If a line contains "Click class icon", it is the last one to write out; begin with the first line of the records and copy each exactly.

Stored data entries
__________

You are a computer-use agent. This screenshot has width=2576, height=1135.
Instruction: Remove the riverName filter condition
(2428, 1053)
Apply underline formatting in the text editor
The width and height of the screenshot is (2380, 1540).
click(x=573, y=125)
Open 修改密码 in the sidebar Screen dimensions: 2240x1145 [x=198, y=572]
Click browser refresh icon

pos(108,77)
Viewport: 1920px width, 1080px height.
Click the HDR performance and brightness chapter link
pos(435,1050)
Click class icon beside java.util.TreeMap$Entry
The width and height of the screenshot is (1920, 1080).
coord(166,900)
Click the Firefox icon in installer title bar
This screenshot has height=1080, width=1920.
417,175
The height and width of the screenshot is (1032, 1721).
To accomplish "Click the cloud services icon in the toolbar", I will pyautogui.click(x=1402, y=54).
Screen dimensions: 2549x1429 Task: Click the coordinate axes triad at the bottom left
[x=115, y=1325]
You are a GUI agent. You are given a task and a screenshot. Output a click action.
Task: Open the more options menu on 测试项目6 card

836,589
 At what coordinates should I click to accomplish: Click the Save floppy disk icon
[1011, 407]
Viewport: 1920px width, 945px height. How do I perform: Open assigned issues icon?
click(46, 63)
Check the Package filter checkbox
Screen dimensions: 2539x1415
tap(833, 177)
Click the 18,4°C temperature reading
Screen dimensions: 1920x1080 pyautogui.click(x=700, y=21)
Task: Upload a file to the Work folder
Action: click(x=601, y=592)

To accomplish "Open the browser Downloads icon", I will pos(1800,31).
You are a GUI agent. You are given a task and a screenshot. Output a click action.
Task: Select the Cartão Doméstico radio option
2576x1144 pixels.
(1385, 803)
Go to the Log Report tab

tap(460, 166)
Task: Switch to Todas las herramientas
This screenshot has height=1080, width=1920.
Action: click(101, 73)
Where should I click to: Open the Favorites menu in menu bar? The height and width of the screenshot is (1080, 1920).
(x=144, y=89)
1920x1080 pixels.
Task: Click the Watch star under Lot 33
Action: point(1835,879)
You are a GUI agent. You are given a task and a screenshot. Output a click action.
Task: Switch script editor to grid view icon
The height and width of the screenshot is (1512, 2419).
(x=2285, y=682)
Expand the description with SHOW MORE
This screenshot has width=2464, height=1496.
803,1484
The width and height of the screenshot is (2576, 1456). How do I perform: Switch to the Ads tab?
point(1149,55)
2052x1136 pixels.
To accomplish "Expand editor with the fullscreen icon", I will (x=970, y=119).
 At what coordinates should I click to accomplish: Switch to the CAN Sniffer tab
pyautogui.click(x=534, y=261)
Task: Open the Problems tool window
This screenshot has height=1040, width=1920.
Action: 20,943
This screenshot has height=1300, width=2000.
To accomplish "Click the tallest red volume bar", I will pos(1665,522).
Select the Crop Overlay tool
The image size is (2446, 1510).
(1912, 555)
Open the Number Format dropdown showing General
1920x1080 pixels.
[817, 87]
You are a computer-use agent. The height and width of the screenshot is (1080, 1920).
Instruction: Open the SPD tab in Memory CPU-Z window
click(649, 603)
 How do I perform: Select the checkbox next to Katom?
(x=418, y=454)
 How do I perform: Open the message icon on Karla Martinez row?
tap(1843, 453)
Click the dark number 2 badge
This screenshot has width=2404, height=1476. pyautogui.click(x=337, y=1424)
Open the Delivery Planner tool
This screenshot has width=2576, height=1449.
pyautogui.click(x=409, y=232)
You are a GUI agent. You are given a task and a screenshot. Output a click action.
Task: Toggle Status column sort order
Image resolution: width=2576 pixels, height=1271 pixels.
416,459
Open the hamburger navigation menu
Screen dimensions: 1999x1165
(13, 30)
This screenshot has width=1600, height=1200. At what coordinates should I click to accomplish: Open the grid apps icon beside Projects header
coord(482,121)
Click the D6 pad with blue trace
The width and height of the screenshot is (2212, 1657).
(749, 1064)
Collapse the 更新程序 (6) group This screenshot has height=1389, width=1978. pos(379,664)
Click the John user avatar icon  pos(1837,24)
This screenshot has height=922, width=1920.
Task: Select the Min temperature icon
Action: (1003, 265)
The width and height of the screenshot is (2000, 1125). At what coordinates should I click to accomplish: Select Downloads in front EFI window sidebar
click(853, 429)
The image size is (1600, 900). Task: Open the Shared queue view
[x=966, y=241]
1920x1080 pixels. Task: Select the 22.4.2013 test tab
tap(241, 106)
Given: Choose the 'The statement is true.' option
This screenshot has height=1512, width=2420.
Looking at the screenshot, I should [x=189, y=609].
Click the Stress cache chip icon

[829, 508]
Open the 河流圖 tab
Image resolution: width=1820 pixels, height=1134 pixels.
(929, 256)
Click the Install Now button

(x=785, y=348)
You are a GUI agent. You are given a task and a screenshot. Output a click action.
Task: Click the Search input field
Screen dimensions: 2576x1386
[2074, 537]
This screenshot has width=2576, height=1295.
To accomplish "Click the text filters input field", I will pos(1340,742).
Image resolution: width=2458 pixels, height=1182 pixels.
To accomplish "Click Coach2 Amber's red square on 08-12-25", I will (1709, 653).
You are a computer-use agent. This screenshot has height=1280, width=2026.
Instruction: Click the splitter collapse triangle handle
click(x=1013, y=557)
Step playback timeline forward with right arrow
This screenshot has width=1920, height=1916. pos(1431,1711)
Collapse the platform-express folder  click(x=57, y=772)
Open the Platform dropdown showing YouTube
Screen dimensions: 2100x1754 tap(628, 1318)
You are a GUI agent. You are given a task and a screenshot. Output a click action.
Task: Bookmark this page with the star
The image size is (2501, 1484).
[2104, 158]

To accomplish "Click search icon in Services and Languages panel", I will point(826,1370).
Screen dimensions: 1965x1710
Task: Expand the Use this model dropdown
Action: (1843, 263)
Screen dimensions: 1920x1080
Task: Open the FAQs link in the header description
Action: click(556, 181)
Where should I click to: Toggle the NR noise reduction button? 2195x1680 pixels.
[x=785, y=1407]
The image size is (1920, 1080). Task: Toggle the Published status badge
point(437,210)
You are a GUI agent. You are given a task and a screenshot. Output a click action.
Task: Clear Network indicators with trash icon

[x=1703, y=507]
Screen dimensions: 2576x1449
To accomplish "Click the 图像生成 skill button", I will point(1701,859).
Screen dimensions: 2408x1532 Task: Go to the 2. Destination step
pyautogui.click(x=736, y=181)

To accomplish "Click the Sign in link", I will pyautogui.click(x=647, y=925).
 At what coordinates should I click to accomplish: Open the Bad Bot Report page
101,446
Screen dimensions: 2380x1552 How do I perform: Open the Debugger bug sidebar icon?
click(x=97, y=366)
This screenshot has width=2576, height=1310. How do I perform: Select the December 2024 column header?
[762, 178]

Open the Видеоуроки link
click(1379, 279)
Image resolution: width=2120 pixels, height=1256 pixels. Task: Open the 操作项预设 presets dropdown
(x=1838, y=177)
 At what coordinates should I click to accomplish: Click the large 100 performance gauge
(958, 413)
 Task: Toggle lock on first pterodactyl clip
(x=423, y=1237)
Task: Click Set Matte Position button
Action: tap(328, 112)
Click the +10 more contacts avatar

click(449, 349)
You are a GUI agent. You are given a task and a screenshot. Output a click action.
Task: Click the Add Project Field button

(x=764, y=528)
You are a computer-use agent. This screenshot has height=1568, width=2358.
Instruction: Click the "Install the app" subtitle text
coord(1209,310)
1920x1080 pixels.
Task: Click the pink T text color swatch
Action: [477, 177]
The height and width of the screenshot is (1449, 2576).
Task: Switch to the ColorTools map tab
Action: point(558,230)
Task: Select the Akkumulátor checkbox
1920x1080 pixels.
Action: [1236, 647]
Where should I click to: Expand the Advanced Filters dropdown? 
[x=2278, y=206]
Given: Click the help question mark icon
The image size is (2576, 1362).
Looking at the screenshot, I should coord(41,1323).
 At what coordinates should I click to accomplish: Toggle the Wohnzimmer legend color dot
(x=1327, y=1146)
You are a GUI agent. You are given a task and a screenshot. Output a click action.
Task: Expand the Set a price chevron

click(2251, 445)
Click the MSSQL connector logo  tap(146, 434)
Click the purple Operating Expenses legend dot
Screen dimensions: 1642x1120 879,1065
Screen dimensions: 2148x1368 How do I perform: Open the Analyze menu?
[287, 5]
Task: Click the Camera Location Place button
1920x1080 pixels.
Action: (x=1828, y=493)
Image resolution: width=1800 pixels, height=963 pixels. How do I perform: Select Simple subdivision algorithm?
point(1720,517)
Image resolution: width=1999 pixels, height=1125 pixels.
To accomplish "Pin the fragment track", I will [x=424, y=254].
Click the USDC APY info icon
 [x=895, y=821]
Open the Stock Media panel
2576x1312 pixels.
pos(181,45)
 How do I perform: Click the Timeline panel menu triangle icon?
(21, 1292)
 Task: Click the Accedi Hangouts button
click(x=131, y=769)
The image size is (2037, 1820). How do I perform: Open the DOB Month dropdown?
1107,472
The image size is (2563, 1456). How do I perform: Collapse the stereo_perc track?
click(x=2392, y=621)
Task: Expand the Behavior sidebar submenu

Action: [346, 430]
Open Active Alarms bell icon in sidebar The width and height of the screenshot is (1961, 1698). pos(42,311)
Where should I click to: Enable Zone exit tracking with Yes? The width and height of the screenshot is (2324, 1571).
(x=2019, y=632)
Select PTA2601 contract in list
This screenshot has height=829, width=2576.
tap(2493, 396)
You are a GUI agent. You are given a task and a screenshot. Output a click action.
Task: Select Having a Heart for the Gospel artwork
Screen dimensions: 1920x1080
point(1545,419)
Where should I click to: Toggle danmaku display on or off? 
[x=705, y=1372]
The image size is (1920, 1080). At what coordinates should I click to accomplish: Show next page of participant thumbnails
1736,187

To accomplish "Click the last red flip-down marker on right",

__________

• **REPLY**:
You are a computer-use agent. This screenshot has width=2576, height=1135.
Instruction: Remove the riverName filter condition
(2428, 1053)
Apply underline formatting in the text editor
The width and height of the screenshot is (2380, 1540).
click(x=573, y=125)
Open 修改密码 in the sidebar Screen dimensions: 2240x1145 [x=198, y=572]
Click browser refresh icon

pos(108,77)
Viewport: 1920px width, 1080px height.
Click the HDR performance and brightness chapter link
pos(435,1050)
Click class icon beside java.util.TreeMap$Entry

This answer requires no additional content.